O azul que não cabe no “blues”
ENRICO PIERANUNZIO
Fellinijazz
Camjazz, distri. Multidisc
8 | 10
MURIEL ZOE
Red and Blue
Act, distri. Dargil
7 | 10
GÁBOR WINAND
Agent Spirituel Budapest
Music Center, distri. Multidisc
7 | 10
HANS REICHEL
Yuko, a New Daxophone Operetta
All, distri. Multidisc
8 | 10
A comemorar o décimo aniversário da morte de Frederico Fellini, em 31 de Outubro de 1993, o pianista italiano Enrico Pieranunzio convidou para esta gravação quatro músicos participantes em gravações de bandas sonoras de películas com a assinatura do mestre italiano. Paul Motian, em “la Dolce Vita”, Kenny Wheeler, em “Amarcord”, Charlie Haden, em “I Vitelloni”, Chris Potter, em “La Strada”. O jazz está intrinsecamente ligado ao cinema de Fellini (um filme como “Roma”, por exemplo, pode ser encarado como manifestação visual da improvisação jazzística – movimento simultaneamente exterior e interior), através da música de Nino Rotta mas também de Luís Bacalov, autor da partitura de “A Cidade das Mulheres”, aos quais o pianista acrescentou dois originais da sua autoria: “Cabiria’s dream” e “Fellini’s waltz”. “Fellinijazz” traduz essa ligação sob a forma de uma música terna e nostálgica, instrumentalmente imaculada, como seria de esperar, permitindo a recriação do mesmo e de um outro cinema felliniano na cabeça de cada um.

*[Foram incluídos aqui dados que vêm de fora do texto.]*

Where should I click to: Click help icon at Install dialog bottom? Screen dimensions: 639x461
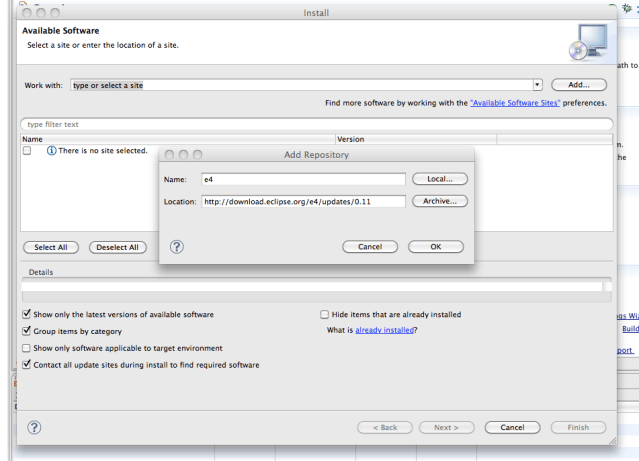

Nasceu na Alemanha há 24 anos, tem uma figura de anjo e uma voz a que ninguém fica indiferente. Muriel Zoe, pintora, artista gráfica, fundadora do grupo Zoe’s Echos, mais tarde Zoe and the Zebras, demonstra neste seu álbum de estreia possuir uma voz e uma atitude cujas relações com o jazz são idênticas às da holandesa Mathilde Santing. As canções podem ser “standards” como “You go to my head”, “Round midnight” ou “Autumn leaves”, mas a luminosidade é a de uma estrela pop. Os sentimentos e o canto são, por enquanto, pouco escavados, e o azul abre-se, para já, tão claro como o do céu. Mas escutamos esta voz que parece vir de um pássaro em liberdade e não deixamos de sentir que existe um coração, ainda pequenino, a prometer voos mais arriscados. E se temas, da autoria da própria Zoe, como “Lovesong nº1” (variante “light” das canções de magnólia de Aimee Mann…) e “All the way” são figuras de uma caderneta pop, nem por isso o jazz pode levar a mal o atrevimento desta menina que nos olha de frente, na foto, com a inocência das almas impolutas.
Pouco usual é a combinação entre a voz do húngaro Gábor Winand e um jazz também ele afastado dos seus ramos genealógicos principais. À semelhança do álbum anterior, “Corners of my Mind”, o novo “Agent Spirituel” vive da colaboração estreita com o guitarrista Gábor Gado. A música é estranha, algures entre os filmes sonoros de Bill Frisell, o teatro de Brecht e as pastagens do folkjazz de Canterbury. Depois, Winand não canta como um cantor de jazz ou, pelo menos, como um vulgar cantor de jazz. Tentem imaginar um Chris Isaak a atravessar uma crise mística e a ser contratado para fazer um disco de jazz na ECM com Stephan Micus. “Agent Spirituel” possui essa aura difusa, tornada ainda mais exótica pela inclusão de elementos de música tradicional húngara, musica de câmara contemporânea e lampejos de jazz ambiental.
Apesar das ilustrações que acompanham a edição desta segunda opereta (a primeira chamava-se “Shanghaied on Tor Road”, 1992) inteiramente executada no daxofone por este guitarrista/improvisador pertencente à mesma família de excêntricos como Fred Frith ou Eugene Chadbourne, continua a ser difícil explicar o que é um daxofone. Até porque a gama de sons produzidos pelo artefacto vão da voz humana, como que filtrada de maneira monstruosa por um Vocoder, até timbres electrónicos a imitar instrumentos de corda, sopro e percussão, de uma variedade e riqueza a que não será alheio o posterior (?) tratamento por computador. Os amantes exclusivos de jazz enquanto música inseparável de emoções e sons naturalmente humanos devem abster-se de escutar “Yuko”, obra porventura mais próxima da eletrónica pura, plena de “groove” mecânico, polifonias digitais androides (“Bubu and his friends”), programações tão aberrantes como as de “Virtual Stance”, de Elliott Sharp, e pura diversão tecnológica. “Oway oway” sugere como seria se Morton Subotnik ou Carl Stone resolvessem fazer pop.